Eigentlich wollte ich verweigern. Ich hatte damals schon in Amerika mit geistig behinderten Kindern zusammen gearbeitet. Dann habe ich gemerkt, dass in meinem Umfeld viele den Weg des geringsten Widerstandes gegangen sind. Mich hat es schon immer gestört, wenn Menschen über Dinge lästern, die sie nicht kennen. Ich als Waldorfschüler kann ein Lied davon singen. Alle denken, das sei eine Bauklötzchen- und Kartoffeldruck-Schule. Keiner war aber je da und hat diese Erfahrung gemacht. Bei der Bundeswehr war das ganz ähnlich. Deswegen wollte ich mir das anschauen und habe es mir bei den Fallschirmjägern richtig gegeben.

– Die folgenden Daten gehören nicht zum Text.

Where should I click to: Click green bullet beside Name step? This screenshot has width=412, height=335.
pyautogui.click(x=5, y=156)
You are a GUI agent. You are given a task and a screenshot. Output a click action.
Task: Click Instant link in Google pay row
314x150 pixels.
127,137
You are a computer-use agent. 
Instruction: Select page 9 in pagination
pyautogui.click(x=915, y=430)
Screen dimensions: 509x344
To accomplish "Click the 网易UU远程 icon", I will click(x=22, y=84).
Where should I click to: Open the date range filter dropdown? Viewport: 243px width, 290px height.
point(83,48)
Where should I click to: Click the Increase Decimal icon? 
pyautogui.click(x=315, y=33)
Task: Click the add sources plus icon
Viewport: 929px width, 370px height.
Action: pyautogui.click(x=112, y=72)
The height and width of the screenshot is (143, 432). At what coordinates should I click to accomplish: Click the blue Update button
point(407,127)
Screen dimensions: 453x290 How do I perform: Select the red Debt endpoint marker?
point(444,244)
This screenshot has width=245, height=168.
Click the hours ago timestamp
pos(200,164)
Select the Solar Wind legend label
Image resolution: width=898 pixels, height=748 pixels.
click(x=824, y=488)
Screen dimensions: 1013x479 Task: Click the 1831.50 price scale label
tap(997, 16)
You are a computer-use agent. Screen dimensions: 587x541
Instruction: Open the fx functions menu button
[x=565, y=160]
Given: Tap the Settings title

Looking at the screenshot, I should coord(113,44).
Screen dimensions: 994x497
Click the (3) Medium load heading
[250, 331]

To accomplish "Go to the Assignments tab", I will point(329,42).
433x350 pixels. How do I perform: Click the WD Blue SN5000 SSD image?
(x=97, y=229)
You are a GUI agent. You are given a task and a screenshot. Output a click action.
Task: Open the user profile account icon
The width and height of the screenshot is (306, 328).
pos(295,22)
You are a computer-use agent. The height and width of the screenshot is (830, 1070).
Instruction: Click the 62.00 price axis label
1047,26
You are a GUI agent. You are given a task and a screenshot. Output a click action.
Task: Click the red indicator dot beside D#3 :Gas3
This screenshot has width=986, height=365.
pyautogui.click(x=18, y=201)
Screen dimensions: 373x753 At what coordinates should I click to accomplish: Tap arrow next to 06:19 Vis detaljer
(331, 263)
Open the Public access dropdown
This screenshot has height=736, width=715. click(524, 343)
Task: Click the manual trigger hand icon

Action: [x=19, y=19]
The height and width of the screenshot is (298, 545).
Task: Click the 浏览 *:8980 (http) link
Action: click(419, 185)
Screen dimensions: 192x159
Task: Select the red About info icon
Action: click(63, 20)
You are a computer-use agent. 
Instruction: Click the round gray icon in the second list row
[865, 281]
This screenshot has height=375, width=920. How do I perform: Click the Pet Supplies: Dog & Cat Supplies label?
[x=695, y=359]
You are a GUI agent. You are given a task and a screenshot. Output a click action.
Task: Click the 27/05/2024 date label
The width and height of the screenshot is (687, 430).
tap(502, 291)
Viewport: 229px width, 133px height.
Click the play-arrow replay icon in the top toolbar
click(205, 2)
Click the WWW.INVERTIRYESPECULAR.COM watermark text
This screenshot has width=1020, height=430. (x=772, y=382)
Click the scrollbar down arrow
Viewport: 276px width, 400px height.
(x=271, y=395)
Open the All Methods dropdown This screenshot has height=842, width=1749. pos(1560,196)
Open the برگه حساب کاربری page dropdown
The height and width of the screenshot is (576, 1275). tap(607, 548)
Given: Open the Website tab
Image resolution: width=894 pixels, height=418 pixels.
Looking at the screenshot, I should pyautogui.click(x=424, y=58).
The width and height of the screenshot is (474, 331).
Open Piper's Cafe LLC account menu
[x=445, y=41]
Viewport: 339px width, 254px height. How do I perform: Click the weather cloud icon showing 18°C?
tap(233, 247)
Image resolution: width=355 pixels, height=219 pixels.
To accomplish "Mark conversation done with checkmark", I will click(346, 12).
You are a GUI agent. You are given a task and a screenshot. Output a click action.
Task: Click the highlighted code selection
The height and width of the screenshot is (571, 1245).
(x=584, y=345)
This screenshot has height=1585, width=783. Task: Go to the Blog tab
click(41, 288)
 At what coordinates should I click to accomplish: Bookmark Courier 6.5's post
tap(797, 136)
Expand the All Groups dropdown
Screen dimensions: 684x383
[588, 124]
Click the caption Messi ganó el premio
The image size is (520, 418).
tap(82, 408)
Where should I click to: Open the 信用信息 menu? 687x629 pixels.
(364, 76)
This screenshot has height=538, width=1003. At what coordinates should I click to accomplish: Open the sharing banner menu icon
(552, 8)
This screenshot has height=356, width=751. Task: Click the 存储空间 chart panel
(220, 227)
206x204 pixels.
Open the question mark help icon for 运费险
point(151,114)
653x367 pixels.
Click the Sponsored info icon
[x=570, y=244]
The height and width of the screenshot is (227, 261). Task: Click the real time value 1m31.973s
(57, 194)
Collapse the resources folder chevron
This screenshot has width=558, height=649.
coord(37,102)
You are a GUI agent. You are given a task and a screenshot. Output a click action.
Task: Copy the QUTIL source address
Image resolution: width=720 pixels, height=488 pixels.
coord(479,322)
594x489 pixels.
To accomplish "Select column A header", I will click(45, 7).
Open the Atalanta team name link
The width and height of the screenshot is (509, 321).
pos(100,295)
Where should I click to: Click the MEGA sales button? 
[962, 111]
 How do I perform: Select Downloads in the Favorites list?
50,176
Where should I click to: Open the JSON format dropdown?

War ihre Entscheidung, Schauspieler zu werden, mutig?
Ich wollte ja nie Schauspieler werden. Ich bin eher aus Versehen Schauspieler geworden. Ich habe weder eine Schauspielschule besucht noch auf den Beruf hingearbeitet. Diese Lockerheit hilft mir vielleicht manchmal.
Wie mutig war es, die „
Tatort"-Rolle anzunehmen?
Ich war ja schon einmal feige und habe die Rolle abgelehnt. Mir fehlte der nötige Reifegrad. Jetzt ist das mutigste daran wohl, sich bewusst diesem Kultobjekt auszuliefern. Mir ist schon klar, dass die Leute am Sonntag Abend nicht einschalten um mich als Ermittler zu sehen, sondern in erster Linie den „Tatort". Der „Tatort" ist in Deutschland eine Institution. Für mich war auch neu, dass ich auf einmal der bin, der bleibt. Früher bin ich immer gegangen, wenn der Film zu Ende war. Der „Tatort" hat aber kein Ende. Ich bleibe also. Daran muss ich mich erstmal gewöhnen.
In „Das Leben ist nichts für Feiglinge“ haben Sie nicht nur die Hauptrolle gespielt, sondern auch die Funktion des Executive Producers übernommen. Warum?
Weil mir der Film unheimlich am Herzen liegt und ich ihn so besser unterstützen kann.
Wobei so ein Mitspracherecht immer zweischneidig ist. Das bedeutet gleichzeitig ja auch Mitverantwortung, aber bei einem Film wie diesem nehme ich die gerne auf mich.
Es scheint, Sie eifern doch Til Schweiger mit seinem Film-Imperium nach?
Um Gottes Willen. Bei so einem Imperium ist der Druck viel größer. Du musst bestimmte Produkte hervorbringen, du hast einen Deal, musst so und so viele Filme machen. Bei so was gibt man auch immer einen Teil seiner Freiheit ab. Und Freiheit ist für mich doch ein wesentliches Merkmal.